The instant he started doing that, my parents had lost their minds (quietly), horrified that he didn’t turn his attention to something like polo, archery or sailing.
Conrad, an athlete his whole life, had been beside himself with happiness.
As for me, I didn’t like watching other boys trying to pin my son to a mat. I found it distressing. And unfortunately, I was not good at hiding that.
In the end, Auden got very good. He also got to the point he didn’t like me at his matches, and not just because I usually took that opportunity to confront Conrad and/or Martine, but because I tried to be supportive. However, since I really wished he’d chosen baseball, I’d failed in demonstrating that support.
But staring at that placard, I knew that youth athletics programs were always needing money, doing fundraising drives, selling candy bars or moms setting up bake sales.
And I intended to have a massive house sale. Sell all the old in order to bring in the new. And since both sets of my grandparents, and my parents, had all given me substantial trust funds on which I could live more than comfortably, I didn’t need money.
I’d intended to give the house sale proceeds to charity.
Looking at that sign, I tightened my hold on my phone, grabbed my purse and threw open the door to my car. I got out, walked to the door of the gym, and before my courage could fail me, I pushed through.
I barely got in when I heard, “Nice ride.”
I looked to my left to see a man in track pants and a loose fitting tank top that had openings that hung low down his sides almost to his waist, this exposing the muscled ridges of his ribs. He was staring out the window toward my car.
I had a black Mercedes SLK 350. A beautiful car. A car I loved.
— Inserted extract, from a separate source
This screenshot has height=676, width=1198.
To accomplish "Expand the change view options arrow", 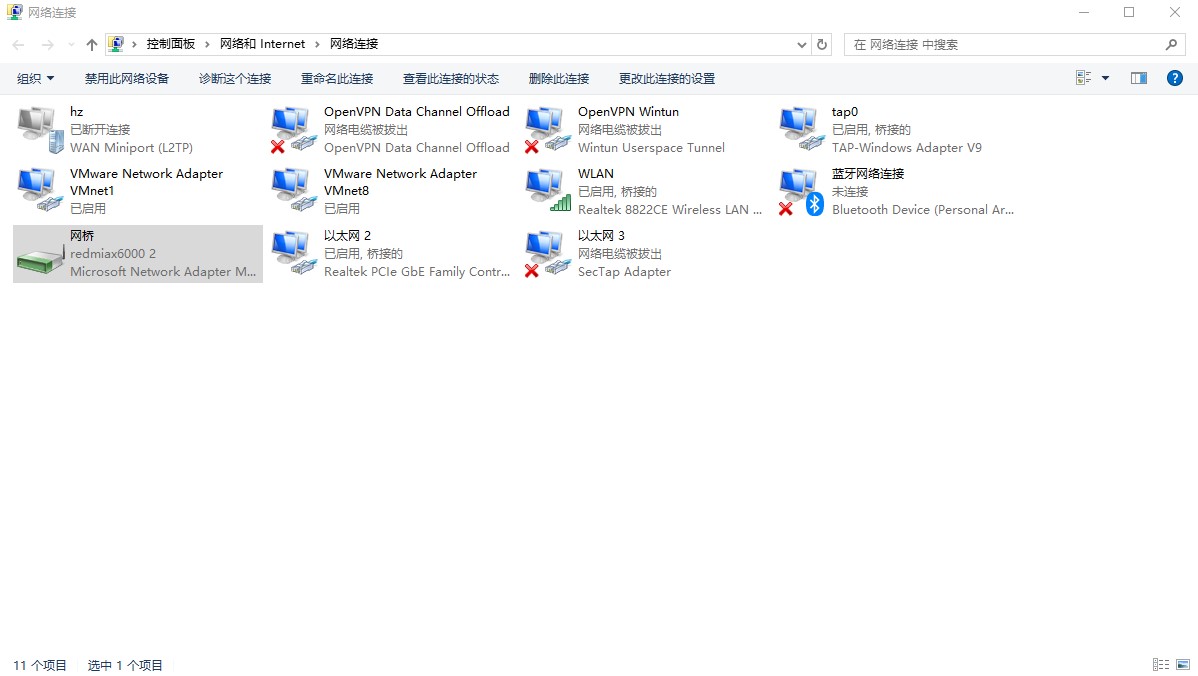I will 1105,78.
A car that was ridiculous for a mother of two and in a few months might be ridiculous for a winter in Maine.
“Thank you,” I replied.
“Need help?”
This came from another direction and I turned my head again to see a man approaching me.
He was tall, taller than Conrad, taller than Mickey (who was also taller than Conrad). He was built. He was rough.
And he was gorgeous.
Men from Maine.
Who knew?
“Hello,” I replied as he kept coming my way. “I’m looking for someone who knows something about the boxing league.”
“Which one?” he asked.
In this sleepy town, there was more than one?
“The junior one,” I answered.
He stopped several feet in front of me and crossed his arms on his chest. “That’d be me.”
“Oh, excellent,” I mumbled, staring at him, thinking he was almost as handsome as Mickey (but not quite), which was a feat.
“You got a kid you wanna enroll?” he queried.
“No, my son wrestles,” I told him, straightening my shoulders proudly. A mom’s reflex action, the kind any mom should have (in my opinion), even if she wasn’t all that thrilled with his chosen endeavor.
He grinned. It, as well, was almost as devastating as Mickey’s. But not quite.